The Hits Keep ComingPatricia Kranz
The day after the president of Moscow's Yugorsky Bank was stabbed to death on July 20, Ivan Kivelidi held a press conference. "Businessmen must defend themselves. They can't rely on the state," said Kivelidi, a top Russian banker and prominent business lobbyist. He closed the conference with a dire warning: "The murder of Oleg Kantor is not the last black page in the history of Russian business."
Two weeks later, Kivelidi was dead, felled by a cup of poison tea. His murder has sent shock waves through the Russian government, all the way up to Prime Minister Viktor S. Chernomyrdin. He called an emergency Cabinet meeting on Aug. 7 and ordered the heads of Russia's security services to design a program to combat crime within two weeks. The new campaign would follow the Duma's recent passage of a measure to fight organized crime in Russia for the first time. "We cannot avoid tough measures," Chernomyrdin declared.
Kivelidi, 46, often criticized law enforcement agencies for not protecting businessmen and failing to investigate their murders. In the past three years, there have been over 90 attempts to murder businessmen; more than half have succeeded (BW--Aug. 14). Kivelidi is the ninth member of his lobby group, the Russian Business Roundtable, to be killed.

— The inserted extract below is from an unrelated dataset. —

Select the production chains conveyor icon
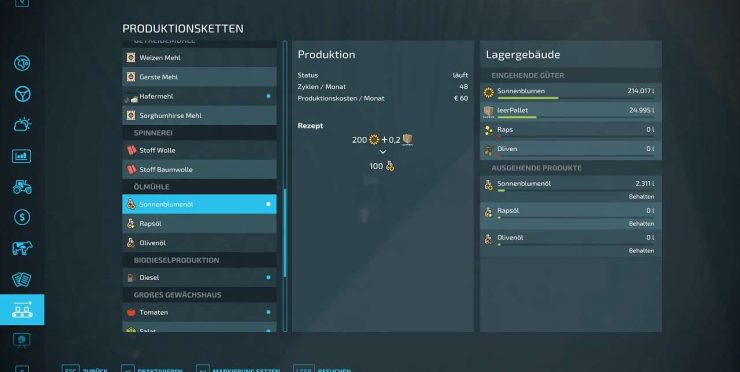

"OPEN WAR." As part of the Cabinet's anticrime push, law enforcement agencies are lobbying Chernomyrdin to create an Interpol-type organization, hire new investigators, and boost the crime-fighting budget. Low salaries have led thousands of policemen to resign and join private security firms. At the closed meeting on Aug. 7, Cabinet members told Chernomyrdin that guards at Russia's 22,000 security companies possess more than 900,000 weapons, making them better equipped than the police.
But Kivelidi's colleagues don't hold much confidence in government promises to fight crime. "Organized crime groups are in an open war against legal businesses," says Vladimir Scherbakov, vice-chairman of the Business Roundtable. How many murders will it take for Russia's leaders to learn this lesson--and take serious steps?